[Waverley by Sir Walter Scott]@TWC D-Link bookWaverley CHAPTER XL 3/6
He also thanked Fergus Mac-Ivor repeatedly for having brought him such an adherent, and presented Waverley to the various noblemen, chieftains, and officers who were about his person, as a young gentleman of the highest hopes and prospects, in whose bold and enthusiastic avowal of his cause they might see an evidence of the sentiments of the English families of rank at this important crisis.
[See Note 23.] Indeed, this was a point much doubted among the adherents of the house of Stuart; and as a well-founded disbelief in the co-operation of the English Jacobites kept many Scottish men of rank from his standard, and diminished the courage of those who had joined it, nothing could be more seasonable for the Chevalier than the open declaration in his favour of the representative of the house of Waverley-Honour, so long known as cavaliers and royalists.
This Fergus had foreseen from the beginning.

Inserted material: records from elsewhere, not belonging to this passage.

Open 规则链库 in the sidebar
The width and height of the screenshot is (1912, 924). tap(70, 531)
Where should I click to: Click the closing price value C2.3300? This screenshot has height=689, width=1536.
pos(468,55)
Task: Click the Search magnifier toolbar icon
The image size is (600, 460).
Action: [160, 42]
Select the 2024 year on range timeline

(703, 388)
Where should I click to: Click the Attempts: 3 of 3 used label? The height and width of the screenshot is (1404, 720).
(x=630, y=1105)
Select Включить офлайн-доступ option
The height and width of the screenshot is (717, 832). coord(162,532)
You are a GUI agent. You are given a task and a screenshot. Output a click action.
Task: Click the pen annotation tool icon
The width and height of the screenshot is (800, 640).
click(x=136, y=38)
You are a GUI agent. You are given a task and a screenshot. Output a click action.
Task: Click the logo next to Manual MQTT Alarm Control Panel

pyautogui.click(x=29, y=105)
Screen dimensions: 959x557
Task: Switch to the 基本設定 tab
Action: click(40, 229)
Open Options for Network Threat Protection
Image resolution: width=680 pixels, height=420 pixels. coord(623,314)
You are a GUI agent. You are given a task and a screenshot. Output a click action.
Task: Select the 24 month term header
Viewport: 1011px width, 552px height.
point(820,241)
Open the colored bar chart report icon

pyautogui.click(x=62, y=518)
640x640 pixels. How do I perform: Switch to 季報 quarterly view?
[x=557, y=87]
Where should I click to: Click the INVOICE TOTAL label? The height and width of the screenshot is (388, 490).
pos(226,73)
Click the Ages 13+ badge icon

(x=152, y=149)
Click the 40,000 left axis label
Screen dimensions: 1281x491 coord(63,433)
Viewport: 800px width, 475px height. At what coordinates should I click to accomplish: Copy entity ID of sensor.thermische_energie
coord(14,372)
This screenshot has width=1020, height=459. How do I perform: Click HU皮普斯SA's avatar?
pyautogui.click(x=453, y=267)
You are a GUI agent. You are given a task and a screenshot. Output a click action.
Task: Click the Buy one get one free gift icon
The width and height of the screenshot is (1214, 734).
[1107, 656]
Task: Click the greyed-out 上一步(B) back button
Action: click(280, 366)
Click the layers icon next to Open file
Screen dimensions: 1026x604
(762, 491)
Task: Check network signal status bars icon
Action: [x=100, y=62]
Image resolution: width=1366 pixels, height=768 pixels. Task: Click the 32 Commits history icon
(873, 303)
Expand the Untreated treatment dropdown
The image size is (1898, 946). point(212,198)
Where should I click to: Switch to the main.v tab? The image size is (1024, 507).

He really loved Waverley, because their feelings and projects never thwarted each other; he hoped to see him united with Flora, and he rejoiced that they were effectually engaged in the same cause.
But, as we before hinted, he also exulted as a politician in beholding secured to his party a partisan of such consequence; and he was far from being insensible to the personal importance which he himself gained with the Prince, from having so materially assisted in making the acquisition. Charles Edward, on his part, seemed eager to show his attendants the value which he attached to his new adherent, by entering immediately, as in confidence, upon the circumstances of his situation.